Valuing Education Pays in Many Ways

Area professionals share thoughts about their education and career paths.
Aug 7, 2017
Deborah C. Gerbers

A formal education is the path many professionals take to achieve success in their respective careers. Benefits can include the college experience itself, higher earning potential and an overall increase in knowledge for a specific field. Five local professionals share their own education path and how it has impacted their lives and careers, and offer advice to the generations to follow.

Kellie McClung, Vice President, Treasury Management Officer, PNC Financial Services Group

I grew up in a family that values education and I continue to pass that belief along to my two sons. Growing up, I always knew I would graduate from college, it was just a matter of where and when. The parental guidance is critical in helping children and young people identify a future for themselves. 

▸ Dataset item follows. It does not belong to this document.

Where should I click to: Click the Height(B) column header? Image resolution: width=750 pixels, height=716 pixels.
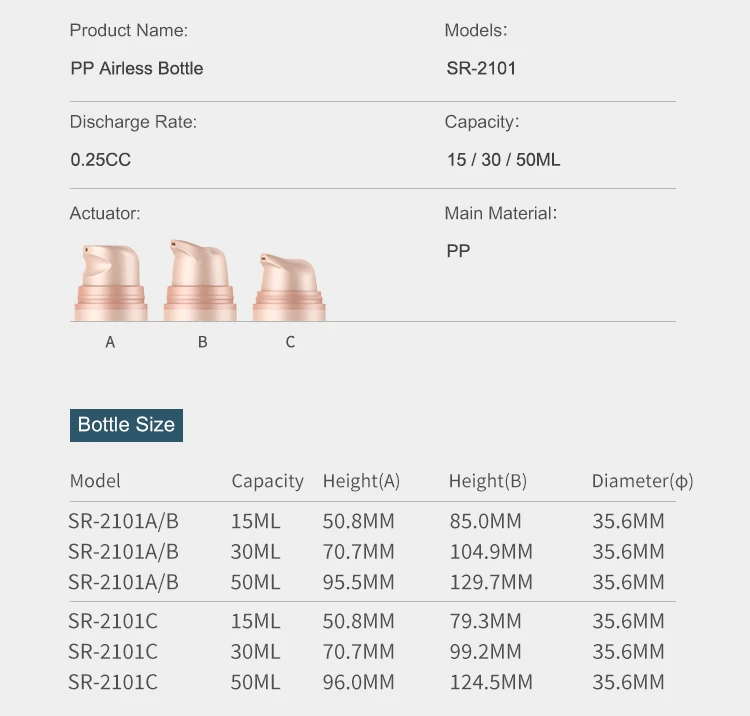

My education opened doors for me and allowed me to choose a career that yields to my strengths in communication. Even though banking wasn’t my initial plan, it has been very beneficial to me, and I feel fortunate to have a 20-year career in banking. I minored in speech communications, so I had originally planned to pursue broadcast journalism; however, after graduating from college, an opportunity arose for me as a bank teller and then to enter the management training program. Now, as I serve corporate clients, my education has afforded me the opportunity to complete meaningful work and maintain meaningful relationships in northern Indiana.

Christopher M. Wing, MD, Interventional Radiologist, Fort Wayne Radiology

I grew up in a family that highly values education and made it a priority. I attended undergraduate at Cornell University and then Medical school at the University of Pennsylvania. I completed both my Radiology residency and Interventional Radiology fellowship at the University of Michigan Medical Center. 

I knew early on that I wanted to go into medicine, but knowing from the start what you’d like to do for a living is not always possible. I would suggest to young people unsure about which direction they’d like to go to take a variety of different college courses. This will enable them to decide which majors and subjects they like, and will hopefully narrow it down to an eventual career that will be fulfilling and successful.

Tracy Troyer, JD, Attorney, Troyer & Good

After high school, I went to Indiana University – Bloomington and earned a B.S. in business. I was accepted to the Indiana University School of Law so I spent the next three years in Bloomington working on my law degree. Both of my parents attended college, but neither of them graduated.  They helped engrain the expectation of earning a college degree and making sure my grades were good enough for admission. 

Kids need to understand that doors will only open for them if they have the right education that matches their skills, strengths and interests. Completing your education is going to give you choices and options in life.  You can decide what interests you and what will motivate you to find a fulfilling career that brings purpose to your life.

Jeff Taner, Managing Director, Dulin, Ward & DeWald

I grew up in a blue-collar family. My family always encouraged me and I think it was a given that I would go to college. I began college right after high school. I graduated from IPFW in May 1982 and started my career at Dulin, Ward & DeWald, Inc. in July of that year. I have now been with the same company for 35 years. I started as an entry level junior accountant and worked my way up to where I am now, the managing director of the firm. A career in public accounting as a CPA requires an education and the ability to pass the CPA exam. IPFW did a great job of preparing me for this. I successfully passed the CPA exam in November of 1982.

I think young people considering further education should find out where their gifts and talents are. I would recommend they have testing done to assist them with finding a career that is a match. College is not for everyone. There is a great need right now for skilled trades, so I strongly recommend a college education or learning a skilled trade.

Kanika Jaggi, MD, Family Medicine, Lutheran Health Physicians

I’d always wanted to go into medicine, so attending medical school was the only choice for me, but the training I received at Saba University School of Medicine in the Caribbean and the rotations I completed around the U.S. and Canada have made me more confident as a physician. My residency at Western Michigan University in Kalamazoo gave me the opportunity and motivation to continue learning, so even now I continue to read to keep up-to-date. This way I can give the best care to my patients. 

Sometimes it might be tempting to take a job right out of high school instead of going to college because you’re making money right away. However, by furthering your education and bettering yourself, you’ll not only earn more in the long run, you will also have time to mature and experience things you wouldn’t be able to. I would advise young people to stay patient and push through, because continuing your education is very much worth it in the end.